Moncler gamme rouge, missione al Polo Nord

06 marzo, 19:37
MODA: PARIGI, MONCLER GAMME ROUGE MODA: PARIGI, MONCLER GAMME ROUGE
Abiti ecclesiastici di Alexander McQueen

PARIGi - Divina ispirazione per Sarah Burton. Il direttore creativo di Alexander McQueen, appena diventata mamma di due gemelli, ha deciso di non sfilare durante la fashion week parigina ma ha organizzato una ristretta presentazione per un gruppo neanche 100 invitati. In mostra una piccola collezione di 10 capi ispirati agli abiti ecclesiastici, sopratutto quelli del Papa e dei cardinali, ma anche ad angeli, suore e al tema della comunione. Non è la prima volta che Sarah Burton si lega a temi religiosi, in passato si era ispirata alle chiese anglicane. Questa volta i capi sono preziose architetture con bustini ricamati di oro e perle, ampie gonne in pizzo o velluto, scarpe con plateau e ricami di perle. Tutto si concentra sui bustini, ricamati fino al minimo dettaglio, e sulle gonne, talmente ampie da ricordare quelle della regina Elisabetta. Nessun scenografico copricapo papale nel defilé: le modelle hanno sulla testa una copertura a trame di rete oro e perle che copre persino il viso. Infine l'attenzione sulle mani: ogni dito della mano ha un anello a cui è legato un cappuccio in cuoio (con tanto di perla) che fa sembrare la mano piena di artigli. Ai piedi stivali con alto plateau e punta d'acciaio squadrata, lavorati con ricami di perle.

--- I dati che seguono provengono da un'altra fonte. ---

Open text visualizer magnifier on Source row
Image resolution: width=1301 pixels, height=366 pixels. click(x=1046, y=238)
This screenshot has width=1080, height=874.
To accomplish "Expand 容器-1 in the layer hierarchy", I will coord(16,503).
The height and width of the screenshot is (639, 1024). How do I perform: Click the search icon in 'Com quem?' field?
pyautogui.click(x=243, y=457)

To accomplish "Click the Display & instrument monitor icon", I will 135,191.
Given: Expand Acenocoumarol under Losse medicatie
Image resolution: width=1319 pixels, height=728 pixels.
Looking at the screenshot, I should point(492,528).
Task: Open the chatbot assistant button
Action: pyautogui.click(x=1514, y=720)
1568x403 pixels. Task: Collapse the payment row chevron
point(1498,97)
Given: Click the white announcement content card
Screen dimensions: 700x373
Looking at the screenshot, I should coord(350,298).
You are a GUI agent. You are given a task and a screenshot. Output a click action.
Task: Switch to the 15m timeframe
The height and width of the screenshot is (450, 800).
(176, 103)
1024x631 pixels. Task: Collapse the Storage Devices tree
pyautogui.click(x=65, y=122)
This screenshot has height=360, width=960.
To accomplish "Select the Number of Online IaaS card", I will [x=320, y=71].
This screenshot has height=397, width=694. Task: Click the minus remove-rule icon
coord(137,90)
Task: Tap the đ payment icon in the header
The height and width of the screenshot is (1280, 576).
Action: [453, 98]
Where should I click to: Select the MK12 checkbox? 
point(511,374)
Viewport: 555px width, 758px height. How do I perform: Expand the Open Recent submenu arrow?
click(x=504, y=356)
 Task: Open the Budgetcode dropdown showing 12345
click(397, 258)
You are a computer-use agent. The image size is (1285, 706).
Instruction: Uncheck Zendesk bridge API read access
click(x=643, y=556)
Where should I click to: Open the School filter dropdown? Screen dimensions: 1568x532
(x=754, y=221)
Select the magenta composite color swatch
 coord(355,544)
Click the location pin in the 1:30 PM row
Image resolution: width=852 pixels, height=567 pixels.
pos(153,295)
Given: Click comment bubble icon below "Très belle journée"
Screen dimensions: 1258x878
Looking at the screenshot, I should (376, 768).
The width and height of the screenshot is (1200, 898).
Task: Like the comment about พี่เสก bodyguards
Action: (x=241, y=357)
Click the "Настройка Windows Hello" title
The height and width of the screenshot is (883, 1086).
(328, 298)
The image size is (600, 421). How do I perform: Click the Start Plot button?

MONCLER GAMME ROUGE, MISSIONE AL POLO NORD - I ragazzi e le ragazze di Moncler Gamme Rouge sembrano arrivare a Parigi direttamente da una missione sui ghiacciai del Polo Nord, persino l'allestimento nell'espace Vendome lo ricorda: la passerella è innervata, sullo sfondo sono stati ricreati giganteschi blocchi di ghiaccio, dal cielo cadono fiocchi di neve. Parte la musica e arriva un gruppo di 'esploratori', con tanto di slittino legato sulla schiena, zaini con corde, piccozze e martelli, ognuno accompagnato da un bellissimo esemplare di siberian husky, il cane nordico per eccellenza (qualcuno rimane al guinzaglio vicino al padrone, qualcuno si sfila il collare rimanendo però sulla passerella). I modelli e le modelle hanno persino dei residui di brina sul volto, a dimostrare che il luogo da cui arrivano è sotto una tempesta di neve. Così anche la collezione ha chiari rimandi all'Artico, con pellicce oversize, l'eskimo, il maxi parka col cappuccio in pelliccia. I piumini hanno stampe che ricordano i cristalli di ghiaccio o delle meravigliose immagini che rimandano alle montagne innevate. Per introdurre una serie di capi ancora più tecnici la griffe ne ha ideata un'altra: dal punto più alto dell'allestimento dei ghiacciai un 'modello-esploratore' si cala sulla passerella attraverso una fune. Infine la parte dei piumini couture, con cui le donne diventano delle vere regine delle nevi. C'é il modello corto alla vita e quello fino al ginocchio, ma tutti sono decorati da una pioggia di cristalli. Con questi preziosi capi le modelle escono per l'uscita finale, ognuna a braccetto con un bellissimo esemplare di orso polare. Ma questa volta non sono animali veri, soltanto un costume di scena.